> [Input material]
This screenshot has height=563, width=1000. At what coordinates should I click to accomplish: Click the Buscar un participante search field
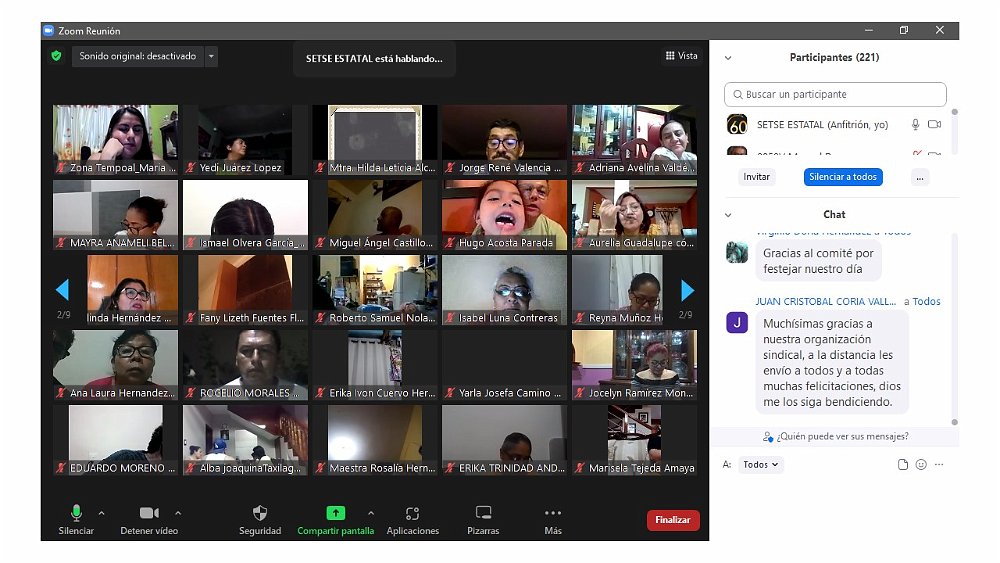click(835, 95)
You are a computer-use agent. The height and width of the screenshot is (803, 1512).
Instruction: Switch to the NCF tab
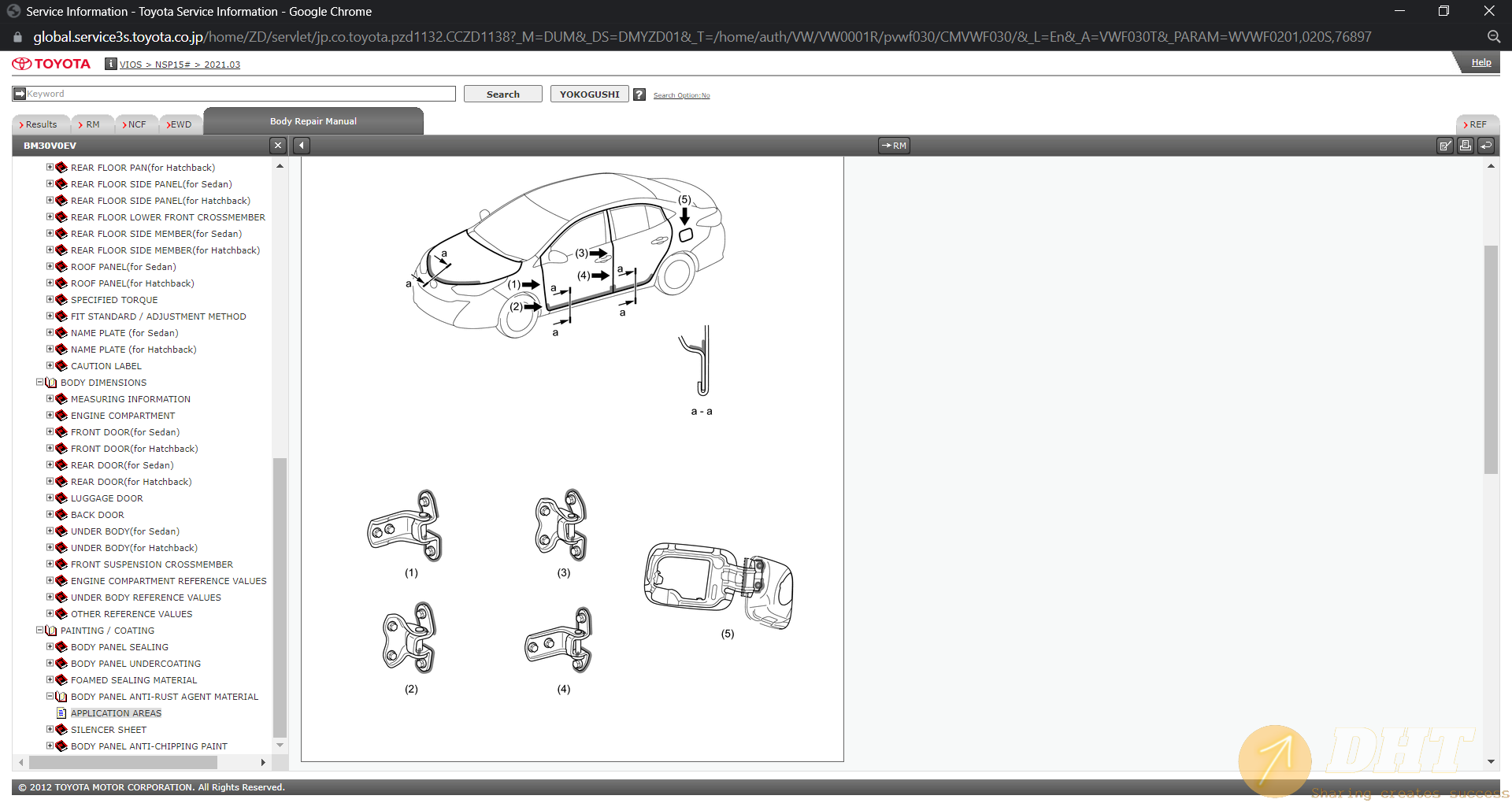click(x=135, y=124)
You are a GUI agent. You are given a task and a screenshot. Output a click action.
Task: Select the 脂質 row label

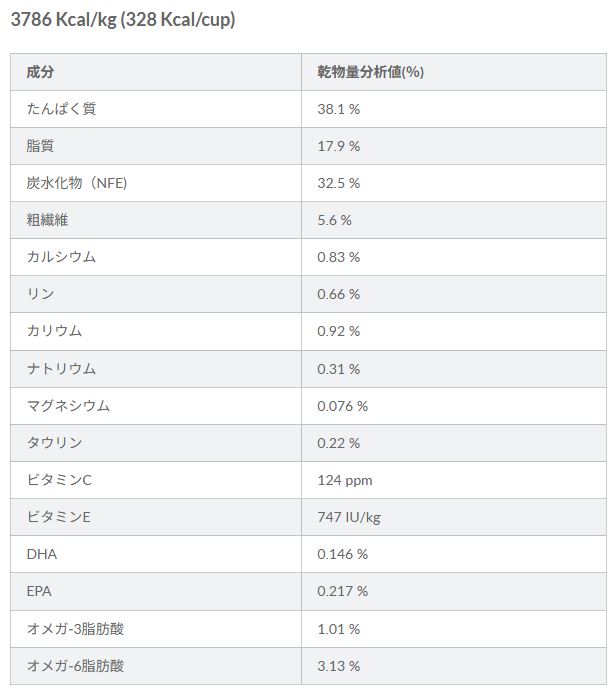point(40,146)
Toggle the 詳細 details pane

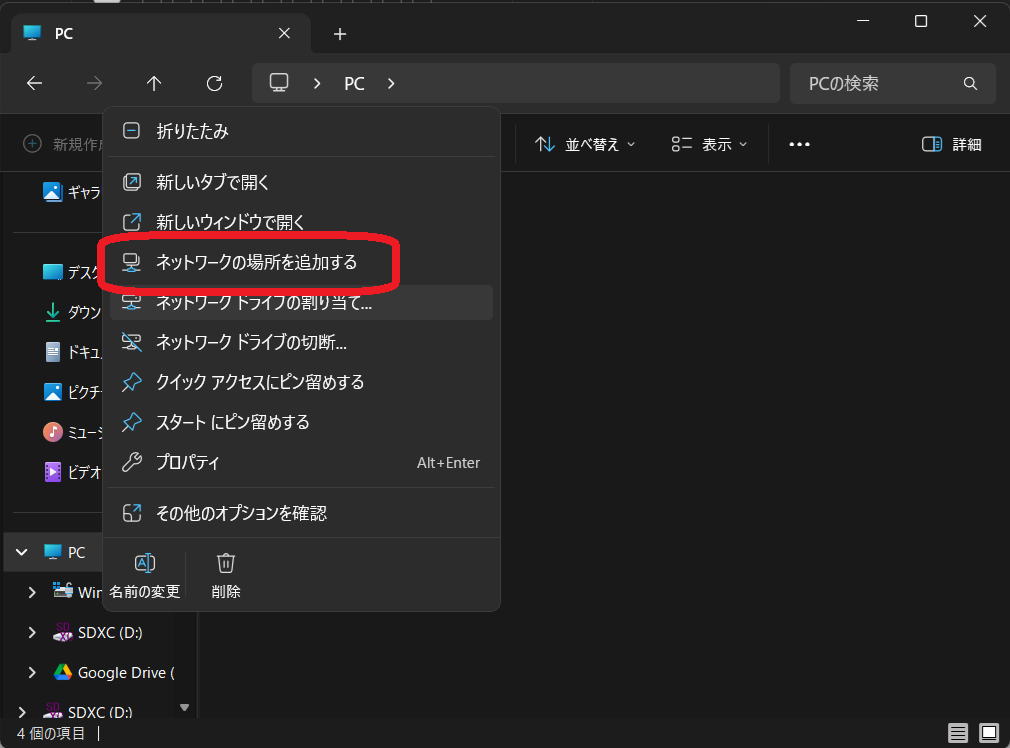[951, 144]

> [Exercise] Can you output all the rows above verbatim, leaving out the pictures?

> [Response to the exercise]
This screenshot has height=563, width=1000. At what coordinates should I click to accomplish: Click the Buscar un participante search field
click(835, 95)
You are a computer-use agent. The height and width of the screenshot is (803, 1512).
Instruction: Switch to the NCF tab
click(x=135, y=124)
You are a GUI agent. You are given a task and a screenshot. Output a click action.
Task: Select the 脂質 row label

point(40,146)
Toggle the 詳細 details pane

[951, 144]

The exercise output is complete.